====== Testo da leggere ======
Scuole al freddo, D’Aprile: “Oltre 100 segnalazioni da istituti del Piemonte, studenti a lezione con cappotti e giacche”

La sicurezza deve essere una priorità. Un plauso a genitori e insegnanti che stanno denunciando le inadempienze. Sul tema si esprime anche il Segretario regionale Uil Scuola Rua Piemonte, Diego Meli: “Il risparmio va bene, ma non sulla pelle dei lavoratori”.

“Problemi alle caldaie, termosifoni impantanati e infissi malandati. Continuano ad arrivarci decine e decine di segnalazioni dagli istituti scolastici dell’area metropolitana di Torino dove gli studenti e il personale sono lasciati al freddo. La sicurezza nelle scuole deve essere una priorità – afferma il Segretario generale Uil Scuola Rua, Giuseppe D’Aprile – non si può agire solo in seguito alle emergenze, ciò che conta davvero è la quotidianità, dove si registrano troppo spesso episodi di questo genere”.

Dall’analisi della Uil Scuola Rua Piemonte sono diverse le località nella regione dove la situazione è critica. “Abbiamo ricevuto numerose telefonate da Torino, Ivrea e Pinerolo – continua Meli – oltre che da Chieri e da Susa – È inaccettabile lavorare con cappotti e sciarpe”.

Il Segretario generale della Uil Scuola Rua sottolinea che “di sicurezza nelle scuole bisognerebbe parlare tutti i giorni. È un settore nel quale si intrecciano competenze diversificate. Serve una pianificazione di medio e lungo periodo. È ora di denunciare le inadempienze che possono avere conseguenze gravi e pretendere un maggiore impegno per la sicurezza nelle scuole da parte di tutti gli attori coinvolti attraverso interventi organici e strutturati nel tempo”.
======
* _Domande sul materiale_:
1. Secondo il testo da leggere, chi ricopre la carica di Segretario regionale Uil Scuola Rua Piemonte?
2. Traduca in inglese la frase del testo da leggere "Serve una pianificazione di medio e lungo periodo."
Le righe dei dati di partenza non sono necessarie per svolgere l'esercizio.
====== Dati di partenza ======
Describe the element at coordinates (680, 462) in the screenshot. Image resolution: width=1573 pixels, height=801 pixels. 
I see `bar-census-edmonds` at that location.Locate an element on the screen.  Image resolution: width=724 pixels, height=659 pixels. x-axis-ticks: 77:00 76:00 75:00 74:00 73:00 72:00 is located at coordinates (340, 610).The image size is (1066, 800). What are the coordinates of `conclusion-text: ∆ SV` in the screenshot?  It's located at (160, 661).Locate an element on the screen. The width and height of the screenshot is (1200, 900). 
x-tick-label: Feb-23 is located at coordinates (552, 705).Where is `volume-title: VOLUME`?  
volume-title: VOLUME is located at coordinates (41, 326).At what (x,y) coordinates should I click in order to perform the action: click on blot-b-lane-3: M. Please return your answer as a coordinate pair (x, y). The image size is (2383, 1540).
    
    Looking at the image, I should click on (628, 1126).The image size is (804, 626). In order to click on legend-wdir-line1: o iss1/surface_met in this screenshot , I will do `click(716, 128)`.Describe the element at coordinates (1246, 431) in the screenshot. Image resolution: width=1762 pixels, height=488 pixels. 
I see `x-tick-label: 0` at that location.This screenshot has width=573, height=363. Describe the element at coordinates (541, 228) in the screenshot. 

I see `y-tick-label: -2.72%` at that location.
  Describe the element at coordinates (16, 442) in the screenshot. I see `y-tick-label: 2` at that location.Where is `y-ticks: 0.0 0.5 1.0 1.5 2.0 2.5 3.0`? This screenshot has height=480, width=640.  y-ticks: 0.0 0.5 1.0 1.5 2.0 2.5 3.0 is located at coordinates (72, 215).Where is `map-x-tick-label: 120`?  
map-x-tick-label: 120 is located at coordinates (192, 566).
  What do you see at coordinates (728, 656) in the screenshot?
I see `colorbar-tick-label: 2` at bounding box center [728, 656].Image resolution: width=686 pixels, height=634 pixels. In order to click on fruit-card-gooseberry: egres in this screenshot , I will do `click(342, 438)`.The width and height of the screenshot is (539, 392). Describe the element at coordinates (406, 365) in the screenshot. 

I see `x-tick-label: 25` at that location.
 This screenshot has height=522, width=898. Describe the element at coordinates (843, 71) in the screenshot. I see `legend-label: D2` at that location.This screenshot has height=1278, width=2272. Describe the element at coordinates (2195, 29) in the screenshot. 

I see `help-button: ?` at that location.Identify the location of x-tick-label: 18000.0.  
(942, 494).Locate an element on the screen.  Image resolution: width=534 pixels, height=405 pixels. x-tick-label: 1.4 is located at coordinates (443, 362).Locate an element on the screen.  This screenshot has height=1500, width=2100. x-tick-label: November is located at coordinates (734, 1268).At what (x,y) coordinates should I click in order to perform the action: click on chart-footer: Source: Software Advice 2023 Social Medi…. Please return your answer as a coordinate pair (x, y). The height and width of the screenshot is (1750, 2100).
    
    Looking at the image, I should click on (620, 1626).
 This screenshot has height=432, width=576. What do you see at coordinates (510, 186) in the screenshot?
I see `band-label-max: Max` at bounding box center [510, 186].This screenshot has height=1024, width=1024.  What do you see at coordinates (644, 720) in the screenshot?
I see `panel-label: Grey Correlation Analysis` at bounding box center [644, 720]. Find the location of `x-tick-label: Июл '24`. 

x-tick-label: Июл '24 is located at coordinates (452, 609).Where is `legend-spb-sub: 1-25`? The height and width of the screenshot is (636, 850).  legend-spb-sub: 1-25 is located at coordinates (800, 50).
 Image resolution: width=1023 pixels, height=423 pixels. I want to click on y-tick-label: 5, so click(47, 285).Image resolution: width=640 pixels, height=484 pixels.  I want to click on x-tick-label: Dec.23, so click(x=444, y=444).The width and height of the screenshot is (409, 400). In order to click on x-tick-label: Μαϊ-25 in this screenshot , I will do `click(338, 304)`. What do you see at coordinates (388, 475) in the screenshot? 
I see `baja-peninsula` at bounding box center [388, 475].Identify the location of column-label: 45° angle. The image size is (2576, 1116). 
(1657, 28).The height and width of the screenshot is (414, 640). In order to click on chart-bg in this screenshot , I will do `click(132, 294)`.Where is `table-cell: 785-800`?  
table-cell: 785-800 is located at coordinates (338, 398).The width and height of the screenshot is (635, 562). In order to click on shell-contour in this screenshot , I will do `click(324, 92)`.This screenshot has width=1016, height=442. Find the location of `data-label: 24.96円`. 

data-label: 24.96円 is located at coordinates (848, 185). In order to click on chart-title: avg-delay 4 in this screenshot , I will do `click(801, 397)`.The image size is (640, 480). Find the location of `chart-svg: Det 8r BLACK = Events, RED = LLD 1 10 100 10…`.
======
* _Soluzioni dell'esercizio_:
1. Diego Meli.

2. Medium- and long-term planning is needed.